Seasonal Thaw Settlement at Drained Thermokarst Lake Basins, Arctic Alaska

L. Liu, Stanford University, California; The Chinese University of Hong Kong, Hong Kong, China
K. Schaefer, University of Colorado at Boulder, Colorado
A. Gusmeroli, University of Alaska Fairbanks
G. Grosse, University of Alaska Fairbanks; Alfred Wegener Institute Helmholtz Centre for Polar and Marine Research, Potsdam, Germany
B.M. Jones, Alaska Science Center, US Geological Survey, Anchorage, Alaska
T. Zhang, University of Colorado at Boulder, Colorado; Ministry of Education Key Laboratory of West China’s Environmental System, Lanzhou University, China
Andrew D. Parsekian, University of Wyoming; Stanford University, California
H.A. Zebker, Stanford University, California

© Author(s) 2014

Abstract

Drained thermokarst lake basins (DTLBs) are ubiquitous landforms on Arctic tundra lowland. Their dynamic states are seldom investigated, despite their importance for landscape stability, hydrology, nutrient fluxes, and carbon cycling. Here we report results based on high-resolution Interferometric Synthetic Aperture Radar (InSAR) measurements using space-borne data for a study area located on the North Slope of Alaska near Prudhoe Bay, where we focus on the seasonal thaw settlement within DTLBs, averaged between 2006 and 2010. The majority (14) of the 18 DTLBs in the study area exhibited seasonal thaw settlement of 3-4 cm.
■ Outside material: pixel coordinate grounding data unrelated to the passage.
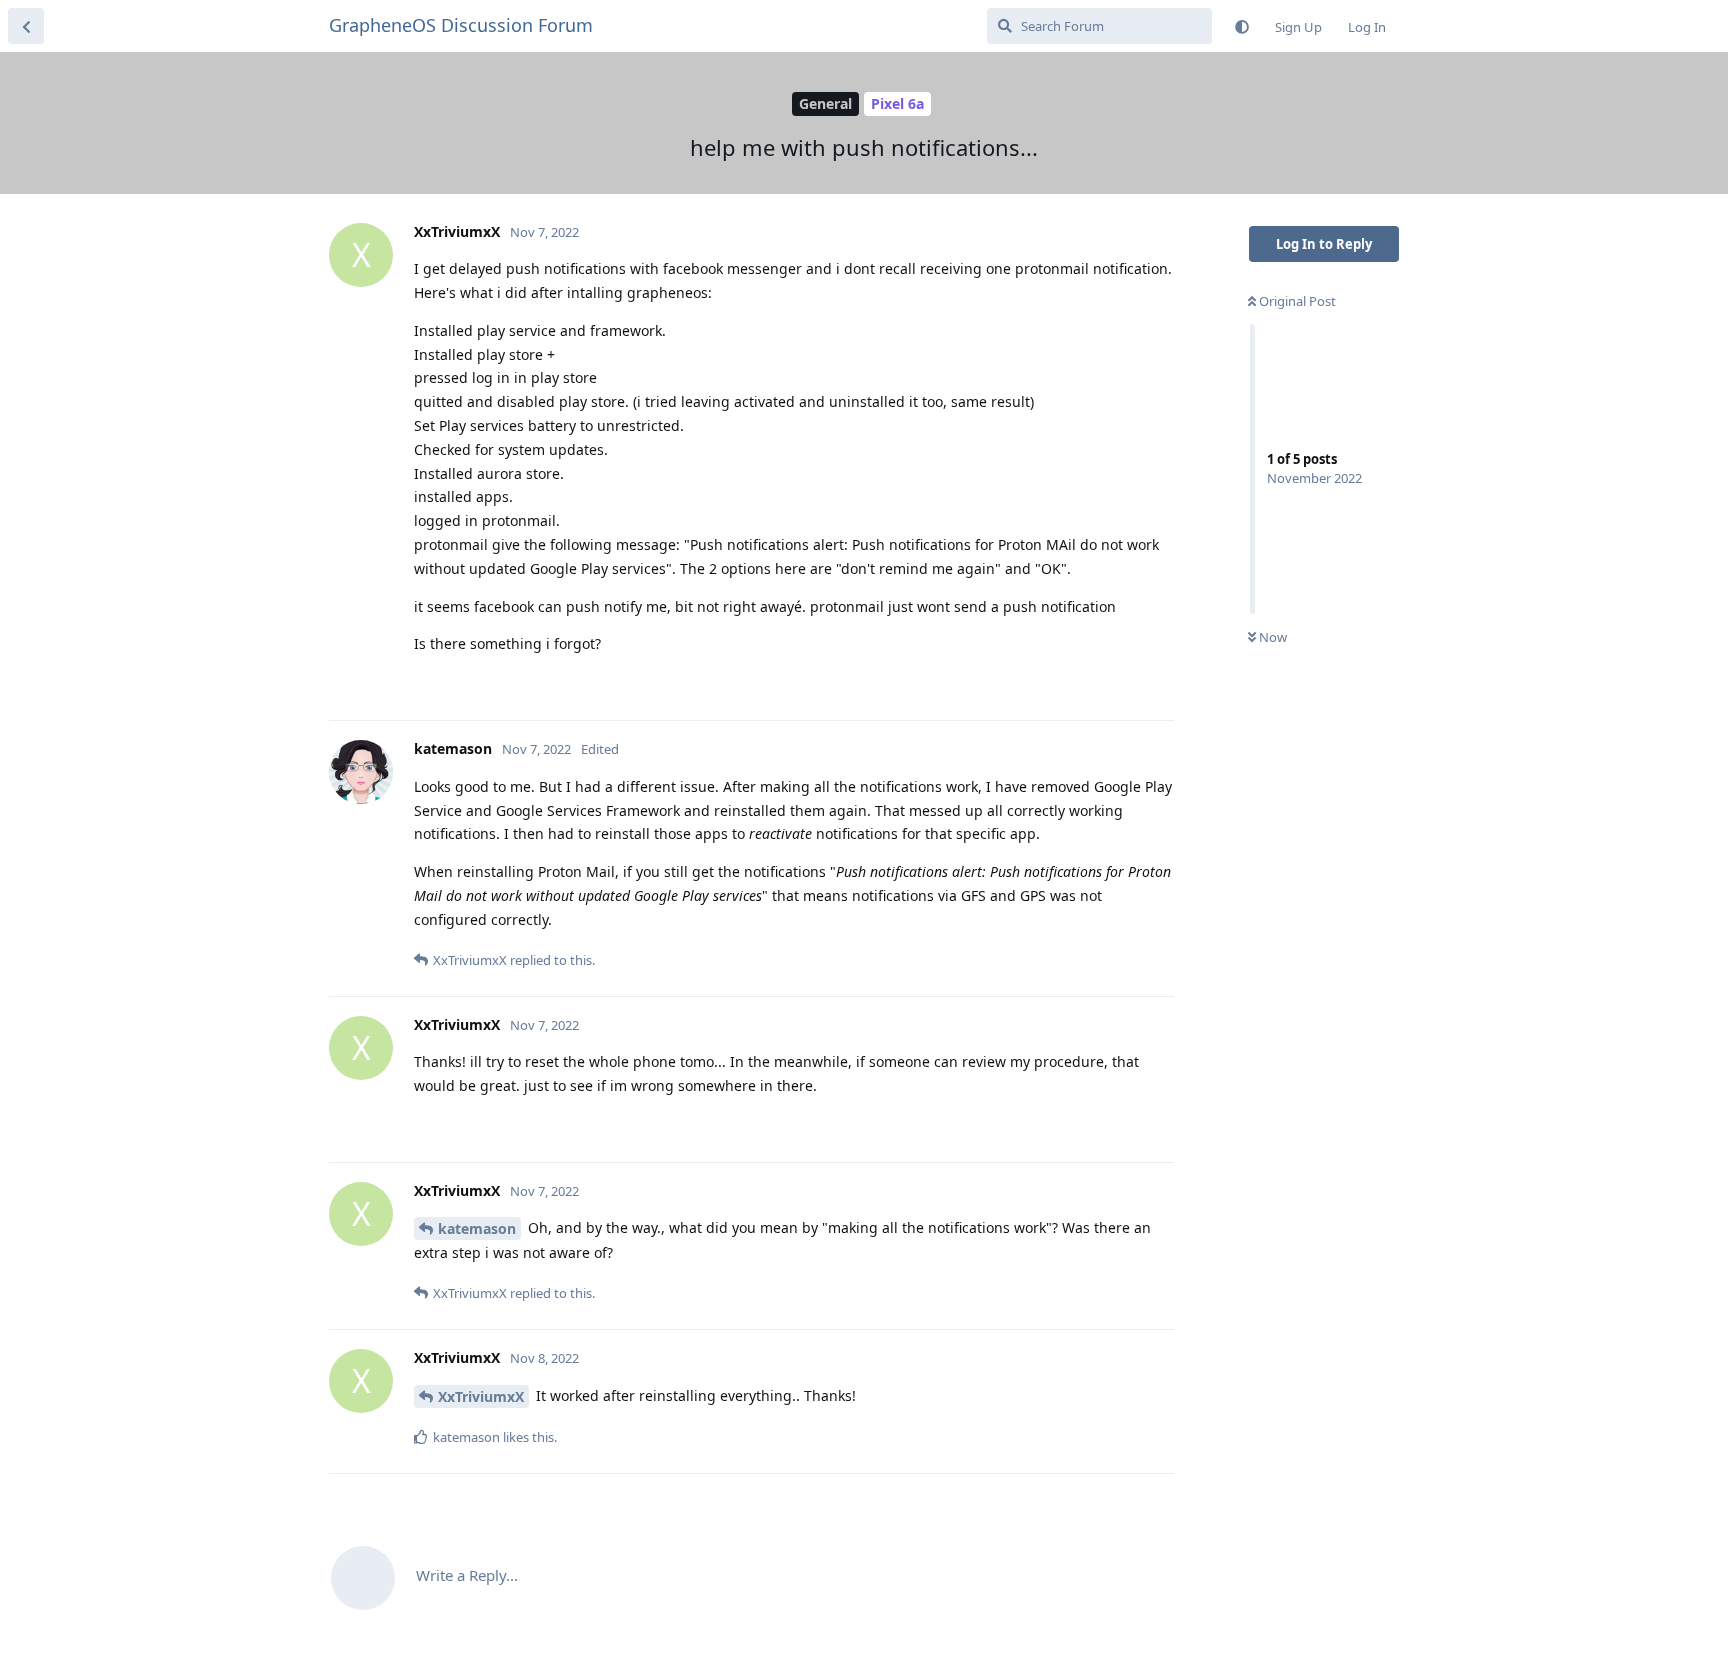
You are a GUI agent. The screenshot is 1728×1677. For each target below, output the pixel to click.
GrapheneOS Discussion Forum (461, 25)
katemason (477, 1228)
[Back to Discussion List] (26, 26)
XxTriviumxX (481, 1396)
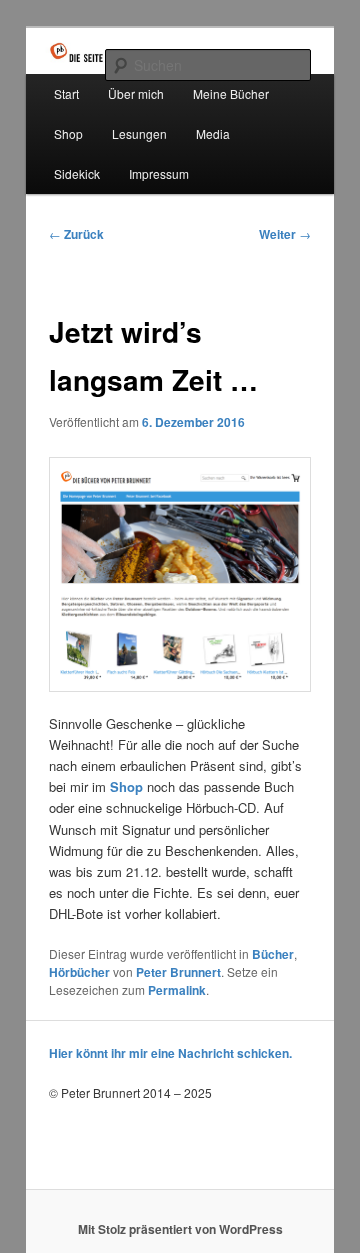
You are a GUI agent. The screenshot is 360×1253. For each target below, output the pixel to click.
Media (213, 133)
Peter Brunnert (178, 972)
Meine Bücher (231, 93)
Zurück (76, 234)
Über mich (136, 93)
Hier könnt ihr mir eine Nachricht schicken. (170, 1053)
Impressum (159, 173)
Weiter (285, 234)
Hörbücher (79, 972)
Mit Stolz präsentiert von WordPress (180, 1229)
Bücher (273, 954)
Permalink (177, 990)
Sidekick (77, 173)
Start (66, 93)
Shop (68, 133)
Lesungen (139, 133)
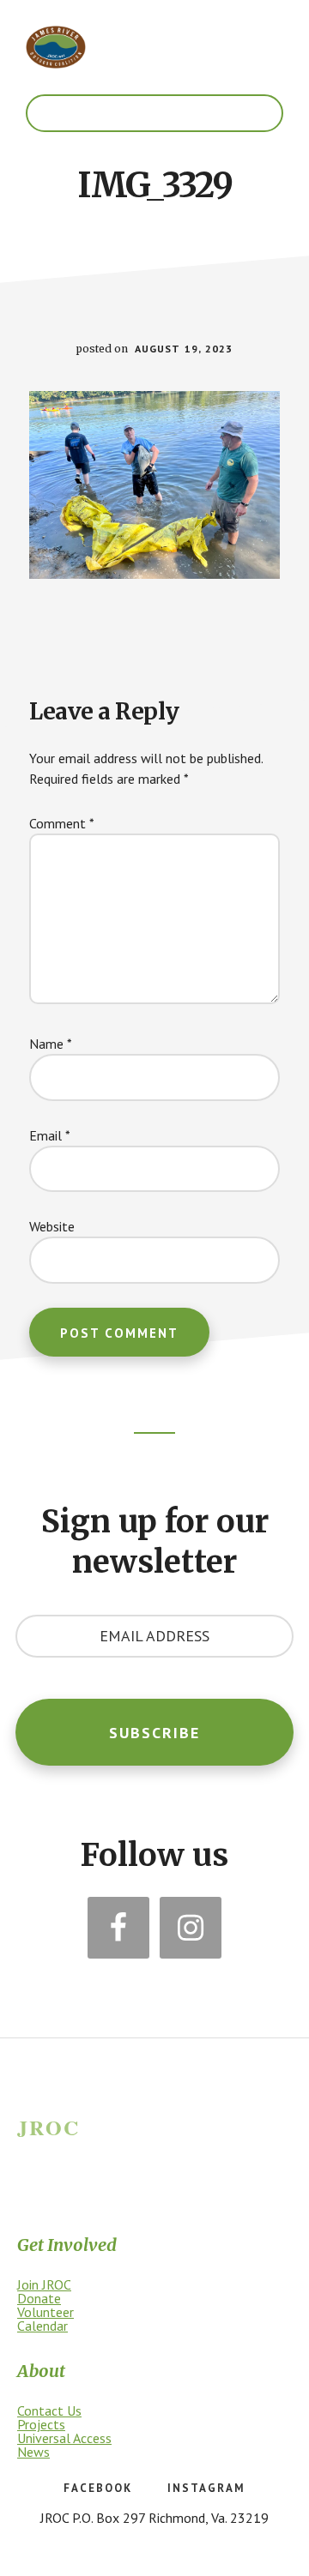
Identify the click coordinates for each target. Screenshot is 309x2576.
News (33, 2451)
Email (49, 1135)
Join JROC (44, 2284)
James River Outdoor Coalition (56, 47)
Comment (61, 823)
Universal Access (64, 2438)
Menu (154, 113)
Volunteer (45, 2311)
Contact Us (49, 2410)
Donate (39, 2298)
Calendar (42, 2325)
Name (50, 1043)
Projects (41, 2424)
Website (52, 1226)
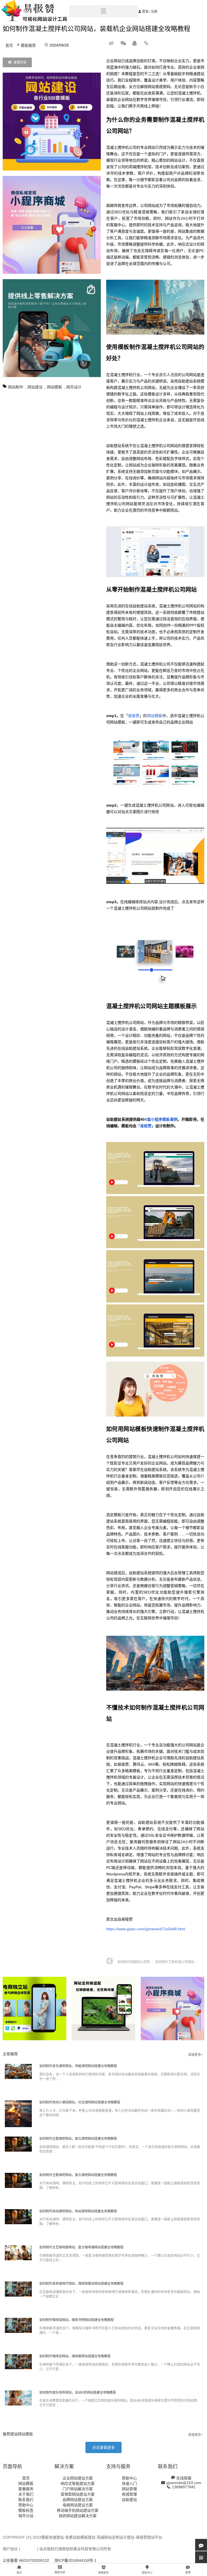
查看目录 (19, 62)
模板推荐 (28, 45)
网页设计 (73, 387)
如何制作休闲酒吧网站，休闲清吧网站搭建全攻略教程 (78, 2211)
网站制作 (15, 387)
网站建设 (35, 387)
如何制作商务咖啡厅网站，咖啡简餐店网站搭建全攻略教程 (81, 2284)
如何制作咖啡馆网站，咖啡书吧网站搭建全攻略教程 (76, 2320)
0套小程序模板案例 (161, 1119)
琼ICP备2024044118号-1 (75, 2560)
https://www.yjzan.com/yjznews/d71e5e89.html (145, 1929)
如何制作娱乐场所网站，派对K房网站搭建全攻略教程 (77, 2392)
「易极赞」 (145, 1126)
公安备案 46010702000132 (26, 2560)
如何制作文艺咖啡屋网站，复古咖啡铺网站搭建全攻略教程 (81, 2247)
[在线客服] (201, 2545)
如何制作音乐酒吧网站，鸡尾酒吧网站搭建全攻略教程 (78, 2066)
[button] (103, 2447)
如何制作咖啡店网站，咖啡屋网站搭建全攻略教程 (75, 2356)
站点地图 (28, 2549)
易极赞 (134, 716)
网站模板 (54, 387)
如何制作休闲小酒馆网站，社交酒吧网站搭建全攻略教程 (79, 2102)
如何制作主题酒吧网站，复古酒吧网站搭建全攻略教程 (78, 2139)
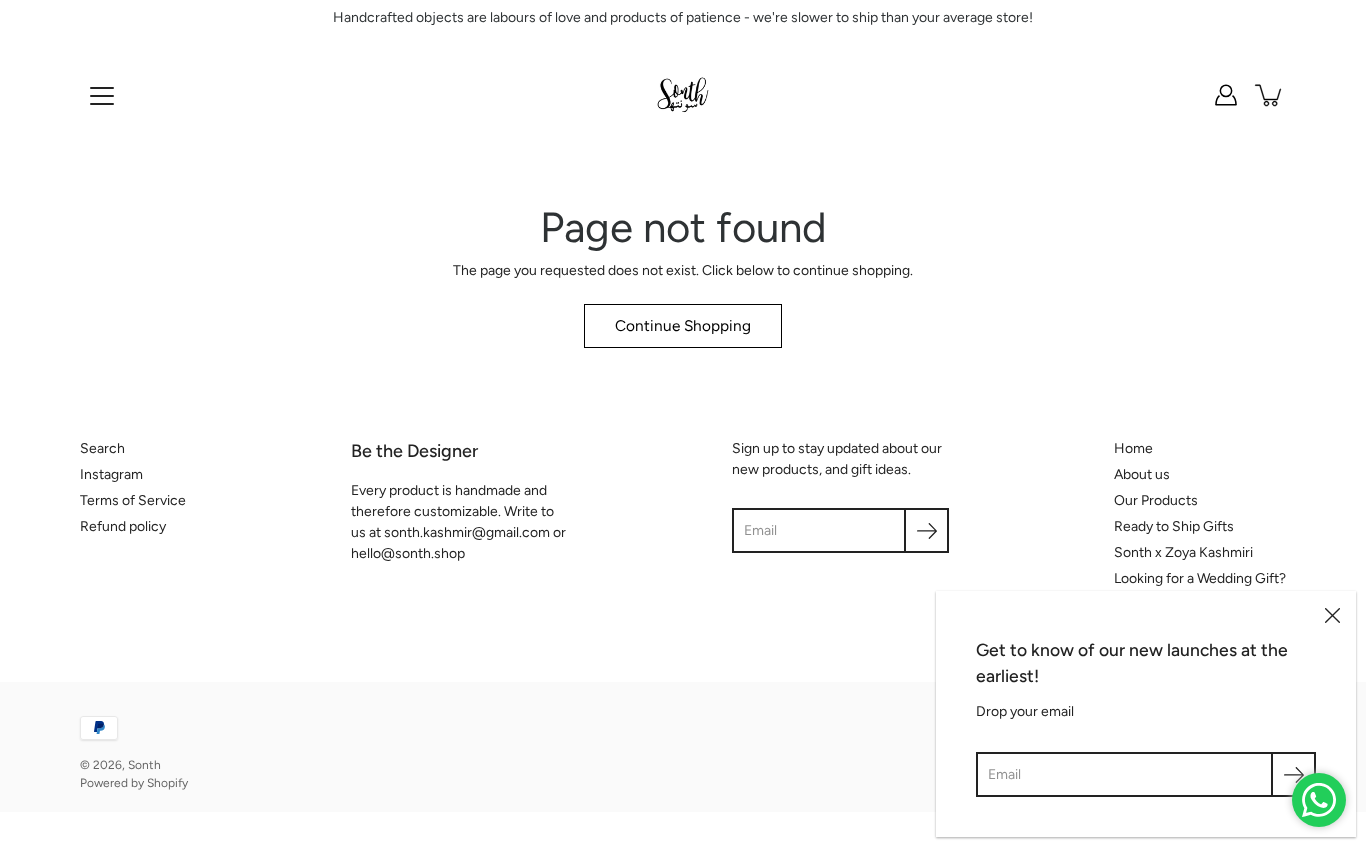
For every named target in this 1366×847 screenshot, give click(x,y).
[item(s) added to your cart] (1270, 95)
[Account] (1226, 95)
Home (1133, 448)
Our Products (1156, 500)
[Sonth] (683, 95)
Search (102, 448)
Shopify (167, 783)
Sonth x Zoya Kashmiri (1183, 552)
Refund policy (123, 526)
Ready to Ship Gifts (1174, 526)
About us (1142, 474)
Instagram (111, 474)
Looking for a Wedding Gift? (1200, 578)
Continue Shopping (683, 325)
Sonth (144, 765)
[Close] (1332, 615)
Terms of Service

However, four of the DTLBs examined exceeded 4 cm of thaw settlement, with one basin experiencing up to 12 cm. Combining the InSAR observations with the in situ active layer thickness measured using ground penetrating radar and mechanical probing, we calculated thaw strain, an index of thaw settlement strength along a transect across the basin that underwent large thaw settlement. We found thaw strains of 10-35% at the basin center, suggesting the seasonal melting of ground ice as a possible mechanism for the large settlement. These findings emphasize the dynamic nature of permafrost landforms, demonstrate the capability of the InSAR technique to remotely monitor surface deformation of individual DTLBs, and illustrate the combination of ground-based and remote sensing observations to estimate thaw strain. Our study highlights the need for better description of the spatial heterogeneity of landscape-scale processes for regional assessment of surface dynamics on Arctic coastal lowlands. © 2014 Author(s). CC Attribution 3.0 License.